#### ПРЕДЛОЖЕННЫЙ ОТРЫВОК ####
|
|
Культура
Григорий Ревзин
Рисунок по мозгу
XIV-MMV - 31.08.2005

Фрагмент инсталляции
«Покров». Ферапонтово.
2003
Инсталляции Александра Константинова
производят сильное впечатление. Вот есть
реальный пейзаж – с травой, холмом,
деревьями, домами. И в нем появляется
врисованный в пейзаж объект. Врисованный не на фотографии, не в фотошопе,
а там, в реальности. Как будто кто-то взял
гигантский карандаш, шариковую ручку,
фломастер и начал штриховать воздух.
Технически Константинов рисует –
даже не рисует, а выклеивает сетки
скотчем – по огромным полотнам строительной пленки. Но эта пленка не
воспринимается. Когда она начинает развеваться от ветра, топорщиться, то есть
проявляет свои материальные качества, то
это воспринимается как неизбежный шум,
как досадная необходимость представления – вроде бликующего поляризованного
стекла, в котором закрываются рисунки
старых мастеров. В художественном
смысле эти таблицы нарисованы не на
пленке, а прямо на… не понятно на чем.
Иногда, как в инсталляции «Покров»
в Ферапонтове – на снегу. Иногда, как
в «Вилле Бернаскони» в Женеве – на
траве, а точнее – на зелени. Иногда, как
на острове Парос, в Греции – на улице.
Иногда, как в Тронхейме, в Норвегии – на
тумане. В общем – просто на пространстве.

Инсталляция «Покров».
Остров Парос (Греция).
2003
Это загадочный эффект, и не совсем
понятно, как он возникает. Впрочем,
определенный ответ дает станковая графика Александра Константинова, из
которой, собственно, и вырастают эти его
инсталляции. В принципе, это достаточно
понятная абстрактная графика. И вроде
бы выстроенная на достаточно очевидной апелляции к Питу Мондриану. Но по
сравнению с мондриановской она обладает
какой-то вещественной конкретностью.
####
- [ПОСТАВЛЕННАЯ ЗАДАЧА A] Перепишите без изменений строки записей: начните со строки, в которой есть «Screen dimensions: 1077x640», и закончите строкой, в которой есть «Looking at the screenshot, I should [1066, 229].».
Отрывок и записи друг с другом никак не связаны.
#### МАТЕРИАЛ ДЛЯ УПРАЖНЕНИЯ ####
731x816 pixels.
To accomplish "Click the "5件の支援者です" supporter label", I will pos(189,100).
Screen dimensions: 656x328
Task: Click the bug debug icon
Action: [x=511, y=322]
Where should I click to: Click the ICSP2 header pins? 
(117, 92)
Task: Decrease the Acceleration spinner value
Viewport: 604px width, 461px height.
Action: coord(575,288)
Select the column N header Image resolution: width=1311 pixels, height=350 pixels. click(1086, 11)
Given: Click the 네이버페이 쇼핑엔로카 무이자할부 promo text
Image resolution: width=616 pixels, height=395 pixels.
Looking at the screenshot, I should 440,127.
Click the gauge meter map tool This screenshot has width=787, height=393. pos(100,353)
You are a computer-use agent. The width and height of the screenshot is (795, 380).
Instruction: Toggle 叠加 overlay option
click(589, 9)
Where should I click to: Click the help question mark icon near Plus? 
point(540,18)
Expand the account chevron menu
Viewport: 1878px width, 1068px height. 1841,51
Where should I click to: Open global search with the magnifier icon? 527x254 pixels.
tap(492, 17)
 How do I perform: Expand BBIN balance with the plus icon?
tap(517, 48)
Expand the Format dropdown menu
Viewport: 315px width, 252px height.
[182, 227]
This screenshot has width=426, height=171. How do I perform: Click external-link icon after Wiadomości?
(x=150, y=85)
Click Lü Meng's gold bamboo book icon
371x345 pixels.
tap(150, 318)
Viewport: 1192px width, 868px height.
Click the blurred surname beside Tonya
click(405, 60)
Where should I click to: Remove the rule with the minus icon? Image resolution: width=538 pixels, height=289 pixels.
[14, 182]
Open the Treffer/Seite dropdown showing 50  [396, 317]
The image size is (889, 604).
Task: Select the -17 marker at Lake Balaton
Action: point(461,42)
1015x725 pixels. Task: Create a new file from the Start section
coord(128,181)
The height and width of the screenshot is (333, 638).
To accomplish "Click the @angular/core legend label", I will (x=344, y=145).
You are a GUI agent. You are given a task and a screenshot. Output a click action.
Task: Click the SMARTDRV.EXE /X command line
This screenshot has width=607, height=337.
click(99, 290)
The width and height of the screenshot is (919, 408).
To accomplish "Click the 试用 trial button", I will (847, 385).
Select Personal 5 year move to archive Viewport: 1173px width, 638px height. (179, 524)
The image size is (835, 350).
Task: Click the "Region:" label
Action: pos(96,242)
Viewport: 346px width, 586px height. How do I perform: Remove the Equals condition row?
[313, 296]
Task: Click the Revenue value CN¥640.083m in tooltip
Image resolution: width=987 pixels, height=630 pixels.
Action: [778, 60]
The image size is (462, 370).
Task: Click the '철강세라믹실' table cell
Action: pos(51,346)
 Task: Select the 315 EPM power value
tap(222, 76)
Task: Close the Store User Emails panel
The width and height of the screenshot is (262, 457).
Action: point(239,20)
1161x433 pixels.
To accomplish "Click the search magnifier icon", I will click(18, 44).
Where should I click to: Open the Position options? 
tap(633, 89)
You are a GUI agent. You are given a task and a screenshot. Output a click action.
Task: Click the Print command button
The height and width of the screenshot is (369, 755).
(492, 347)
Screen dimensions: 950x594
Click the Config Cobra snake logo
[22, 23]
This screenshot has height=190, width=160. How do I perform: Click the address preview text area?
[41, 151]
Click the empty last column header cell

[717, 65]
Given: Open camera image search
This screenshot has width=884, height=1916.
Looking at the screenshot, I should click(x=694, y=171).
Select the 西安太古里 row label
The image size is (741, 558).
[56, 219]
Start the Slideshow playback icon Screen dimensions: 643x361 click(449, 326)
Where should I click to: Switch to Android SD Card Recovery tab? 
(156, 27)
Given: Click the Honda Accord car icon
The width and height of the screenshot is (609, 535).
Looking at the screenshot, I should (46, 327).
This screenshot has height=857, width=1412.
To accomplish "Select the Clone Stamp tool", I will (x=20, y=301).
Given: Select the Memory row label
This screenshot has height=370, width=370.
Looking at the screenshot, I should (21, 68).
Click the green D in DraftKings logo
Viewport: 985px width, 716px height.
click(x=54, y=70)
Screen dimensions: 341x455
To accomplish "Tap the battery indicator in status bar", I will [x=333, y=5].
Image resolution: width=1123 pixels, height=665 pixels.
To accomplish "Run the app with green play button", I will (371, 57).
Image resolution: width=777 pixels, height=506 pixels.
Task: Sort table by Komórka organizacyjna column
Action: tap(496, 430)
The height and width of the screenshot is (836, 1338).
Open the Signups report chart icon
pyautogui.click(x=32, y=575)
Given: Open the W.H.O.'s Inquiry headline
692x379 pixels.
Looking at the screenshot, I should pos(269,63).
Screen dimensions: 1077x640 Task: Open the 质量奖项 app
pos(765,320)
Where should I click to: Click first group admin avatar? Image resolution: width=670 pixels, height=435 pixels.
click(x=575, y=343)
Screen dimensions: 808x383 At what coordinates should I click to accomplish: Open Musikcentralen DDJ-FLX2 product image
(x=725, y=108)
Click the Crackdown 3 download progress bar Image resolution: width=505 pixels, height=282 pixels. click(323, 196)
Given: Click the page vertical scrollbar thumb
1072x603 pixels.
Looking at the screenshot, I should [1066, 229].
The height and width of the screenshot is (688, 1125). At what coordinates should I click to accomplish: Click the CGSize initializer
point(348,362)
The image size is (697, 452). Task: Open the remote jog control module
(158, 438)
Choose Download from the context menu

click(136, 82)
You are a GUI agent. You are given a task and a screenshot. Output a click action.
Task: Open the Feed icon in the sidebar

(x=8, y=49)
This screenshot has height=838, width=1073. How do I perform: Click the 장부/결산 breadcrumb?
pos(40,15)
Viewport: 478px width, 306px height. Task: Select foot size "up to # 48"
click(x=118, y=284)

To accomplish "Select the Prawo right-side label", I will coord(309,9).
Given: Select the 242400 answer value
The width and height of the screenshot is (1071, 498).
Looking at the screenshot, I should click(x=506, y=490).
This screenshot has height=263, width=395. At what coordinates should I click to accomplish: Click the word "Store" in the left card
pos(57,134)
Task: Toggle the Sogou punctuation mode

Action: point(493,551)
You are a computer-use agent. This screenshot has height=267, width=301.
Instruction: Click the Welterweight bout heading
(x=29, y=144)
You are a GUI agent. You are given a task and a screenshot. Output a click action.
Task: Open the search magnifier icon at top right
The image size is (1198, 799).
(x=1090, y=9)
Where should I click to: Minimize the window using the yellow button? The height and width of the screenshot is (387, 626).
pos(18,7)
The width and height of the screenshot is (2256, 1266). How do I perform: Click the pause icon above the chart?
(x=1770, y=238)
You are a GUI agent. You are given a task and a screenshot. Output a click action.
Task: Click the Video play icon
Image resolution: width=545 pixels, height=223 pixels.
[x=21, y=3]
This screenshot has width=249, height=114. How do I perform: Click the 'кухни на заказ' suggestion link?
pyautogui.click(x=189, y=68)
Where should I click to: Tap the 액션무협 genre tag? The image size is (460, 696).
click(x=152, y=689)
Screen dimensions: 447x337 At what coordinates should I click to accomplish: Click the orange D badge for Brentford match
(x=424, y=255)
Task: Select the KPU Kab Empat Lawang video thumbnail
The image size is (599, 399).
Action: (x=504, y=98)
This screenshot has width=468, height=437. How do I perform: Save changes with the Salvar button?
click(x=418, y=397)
####
- [ПОСТАВЛЕННАЯ ЗАДАЧА B] Чем и по чему Константинов выклеивает сетки, если верить отрывку об инсталляциях?

- [ПИСЬМЕННОЕ РЕШЕНИЕ A]
Screen dimensions: 1077x640 Task: Open the 质量奖项 app
pos(765,320)
Where should I click to: Click first group admin avatar? Image resolution: width=670 pixels, height=435 pixels.
click(x=575, y=343)
Screen dimensions: 808x383 At what coordinates should I click to accomplish: Open Musikcentralen DDJ-FLX2 product image
(x=725, y=108)
Click the Crackdown 3 download progress bar Image resolution: width=505 pixels, height=282 pixels. click(323, 196)
Given: Click the page vertical scrollbar thumb
1072x603 pixels.
Looking at the screenshot, I should [1066, 229].

- [ПИСЬМЕННОЕ РЕШЕНИЕ B] Он выклеивает сетки скотчем по огромным полотнам строительной пленки.